Some low quality references slip through the net, and standards are not enforced consistently ("Attention to the reference list in the schizophrenia article at the time of our study revealed numerous citations that were not reviews", but original research academic papers about "breakthroughs" – this mentioned in the context of a talkpage argument that "such papers should be avoided until their findings are confirmed"). The authors also note that they found at least "one reference to another Wikipedia article and also to a schizophrenia forum discussion". The article's structure is a result of years of minor edits with little attention to the big picture, resulting in occasionally illogical and incoherent layout with some contradictions or clearly obsolete but not updated sections, which leads the authors to summarize the state of the article as "a rather ad hoc assemblage of resources" and "a chronological patchwork of studies that nonetheless does have the effect of synthesising knowledge". Despite those problems, they conclude that the Wikipedia article, and the creation process behind it, is similar to an academic review article. Also, despite Wikipedia's claims that it is simply describing the state of things, rather than creating new arguments or points of view, the authors do think that the Wikipedia article is also an active voice in ongoing discussions, and note that some editors on the talk page see the purpose of the article as educating the public as well as some experts.

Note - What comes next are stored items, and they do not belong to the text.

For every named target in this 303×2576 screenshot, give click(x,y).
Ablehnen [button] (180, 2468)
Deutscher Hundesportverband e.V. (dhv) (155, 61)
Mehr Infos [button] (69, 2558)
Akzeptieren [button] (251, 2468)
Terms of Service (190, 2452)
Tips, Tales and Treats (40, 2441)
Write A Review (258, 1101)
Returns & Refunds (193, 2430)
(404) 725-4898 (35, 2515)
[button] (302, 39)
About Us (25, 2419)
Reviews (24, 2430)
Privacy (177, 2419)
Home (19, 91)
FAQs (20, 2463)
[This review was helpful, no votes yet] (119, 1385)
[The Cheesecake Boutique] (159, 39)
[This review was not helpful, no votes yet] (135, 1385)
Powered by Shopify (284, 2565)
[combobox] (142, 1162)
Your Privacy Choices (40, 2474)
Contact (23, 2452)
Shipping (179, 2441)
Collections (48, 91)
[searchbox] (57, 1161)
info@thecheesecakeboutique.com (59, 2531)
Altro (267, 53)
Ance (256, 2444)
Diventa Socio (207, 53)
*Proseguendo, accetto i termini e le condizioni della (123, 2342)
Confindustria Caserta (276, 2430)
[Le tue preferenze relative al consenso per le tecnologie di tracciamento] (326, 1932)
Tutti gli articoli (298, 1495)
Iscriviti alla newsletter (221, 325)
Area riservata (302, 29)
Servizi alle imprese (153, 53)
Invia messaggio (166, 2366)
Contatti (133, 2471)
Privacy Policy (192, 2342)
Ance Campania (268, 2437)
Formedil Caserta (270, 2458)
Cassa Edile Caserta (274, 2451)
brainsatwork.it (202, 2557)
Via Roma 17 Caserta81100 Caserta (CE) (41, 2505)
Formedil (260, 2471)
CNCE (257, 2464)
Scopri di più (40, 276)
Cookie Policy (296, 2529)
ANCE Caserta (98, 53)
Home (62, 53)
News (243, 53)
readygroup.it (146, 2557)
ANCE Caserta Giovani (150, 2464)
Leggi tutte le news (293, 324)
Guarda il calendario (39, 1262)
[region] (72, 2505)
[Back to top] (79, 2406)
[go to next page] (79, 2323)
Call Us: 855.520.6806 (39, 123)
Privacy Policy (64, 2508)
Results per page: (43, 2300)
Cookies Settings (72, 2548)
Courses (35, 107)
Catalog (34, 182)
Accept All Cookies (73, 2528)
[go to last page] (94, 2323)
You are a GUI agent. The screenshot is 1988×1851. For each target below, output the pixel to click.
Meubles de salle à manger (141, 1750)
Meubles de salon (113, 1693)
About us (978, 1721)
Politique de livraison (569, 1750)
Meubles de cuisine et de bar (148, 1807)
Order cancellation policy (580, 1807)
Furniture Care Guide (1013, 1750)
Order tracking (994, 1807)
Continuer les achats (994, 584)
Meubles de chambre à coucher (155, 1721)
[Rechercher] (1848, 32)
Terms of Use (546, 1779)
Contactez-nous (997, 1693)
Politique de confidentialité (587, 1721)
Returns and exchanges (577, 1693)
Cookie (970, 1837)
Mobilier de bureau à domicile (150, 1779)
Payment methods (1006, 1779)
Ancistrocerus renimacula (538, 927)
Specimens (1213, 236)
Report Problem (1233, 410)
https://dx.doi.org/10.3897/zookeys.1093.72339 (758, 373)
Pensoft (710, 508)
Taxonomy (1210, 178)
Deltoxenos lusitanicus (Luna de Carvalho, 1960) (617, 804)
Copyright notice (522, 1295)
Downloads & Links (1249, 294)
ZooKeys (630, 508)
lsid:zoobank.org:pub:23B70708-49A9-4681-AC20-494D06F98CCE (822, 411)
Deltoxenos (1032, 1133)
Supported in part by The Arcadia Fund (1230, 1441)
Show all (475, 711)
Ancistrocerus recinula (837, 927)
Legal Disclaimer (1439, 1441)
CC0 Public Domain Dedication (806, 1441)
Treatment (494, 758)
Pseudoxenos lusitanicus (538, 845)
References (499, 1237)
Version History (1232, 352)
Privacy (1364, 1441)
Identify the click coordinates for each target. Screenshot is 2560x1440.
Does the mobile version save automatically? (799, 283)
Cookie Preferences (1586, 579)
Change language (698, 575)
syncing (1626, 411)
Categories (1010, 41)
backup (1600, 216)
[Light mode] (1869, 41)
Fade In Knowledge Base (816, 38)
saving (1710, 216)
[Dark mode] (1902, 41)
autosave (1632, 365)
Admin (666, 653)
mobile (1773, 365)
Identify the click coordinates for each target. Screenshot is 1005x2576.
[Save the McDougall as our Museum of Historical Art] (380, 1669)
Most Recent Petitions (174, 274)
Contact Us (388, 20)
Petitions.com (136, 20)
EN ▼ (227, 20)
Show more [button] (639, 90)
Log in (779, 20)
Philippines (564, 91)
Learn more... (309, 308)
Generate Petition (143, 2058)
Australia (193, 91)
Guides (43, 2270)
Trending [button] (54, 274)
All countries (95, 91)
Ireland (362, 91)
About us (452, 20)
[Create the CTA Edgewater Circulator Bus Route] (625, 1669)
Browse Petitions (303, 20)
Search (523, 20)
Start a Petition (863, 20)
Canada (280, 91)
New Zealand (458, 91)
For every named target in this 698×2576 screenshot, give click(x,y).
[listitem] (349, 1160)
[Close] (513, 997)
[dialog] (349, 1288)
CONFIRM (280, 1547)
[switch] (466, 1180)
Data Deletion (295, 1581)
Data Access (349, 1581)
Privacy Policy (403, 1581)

There are some unfortunate omissions (through to some degree understandable due to academic publish word limit). The authors do not discuss in detail whether some users, such as experts, seem to pull more weight in the discussions, or whether removal of personal stories impacts the friendliness of the discussion. Despite these omissions, the paper is an interesting analysis of knowledge creation on Wikipedia, as well as another contribution to the ongoing discussion about the reliability and quality of Wikipedia. On that note, it is worth noting that schizophrenia is a Featured Article, following a 2003 nomination that by today's FA standards is more like a joke. Given the criticism of the article's 2011 version as voiced by this paper, the community may want to consider a Feature Article Review here.
Co-citation graphs (networks of who cites whom) are frequently used to recommend books and articles, but how well does links between Wikipedia articles work for this purpose? A paper[4] to be published at the upcoming Joint Conference on Digital Libraries evaluates this by comparing the performance of co-citation with and without proximity analysis against the commonly used “More Like This” (MLT) text-based approach found in Apache Lucene. The paper’s main finding is that co-citation with proximity analysis (CPA) performs comparably to MLT, but that the two methods have different strengths: MLT is good at identifying closely related articles, while CPA is better at finding broader ones and will identify more popular articles that typically are of higher quality. These results suggest a hybrid approach might be best suited for finding related articles in Wikipedia, something the authors plan to study in future work.
This paper[5] in JASIST from April this year is a brief opinion piece summarizing perceptions of Wikipedia in academia. It provides a short literature review of works that discuss this subjects, summarizes the research on Wikipedia's reliability (still a concern among many scholars), notes the spread of the use of Wikipedia as a teaching assignment in colleges, acknowledges the general widespread use of Wikipedia by the public, and in the paper's own words, calls "for a peaceful coexistence". A more detailed take on those very subjects is presented by the very same journal in March[6] (disclaimer: the latter article is written by this reviewer).
Yet another small university class (<20 first-year university students) has independently tried Wikipedia editing and tells its story.[7]
The students were told to edit an article and succeeded; while doing so, they improved their information literacy, digital literacy and trust in the Wikipedia system. On the other hand, the exercise itself was not sufficient to make them understand in depth the dynamics and principles of Wikipedia, nor to integrate in the community.
In the opinion of this reviewer, the article makes for a nice blog post to be shared with university professors belonging to other Nordic countries as well as similar disciplines. The experience also confirms that university professors can and should use Wikipedia as a teaching tool, but can improve results if they contact expert Wikimedians (usually via a local Wikimedia chapter) to actually introduce the students to the spirit and dynamics of the Wikimedia projects.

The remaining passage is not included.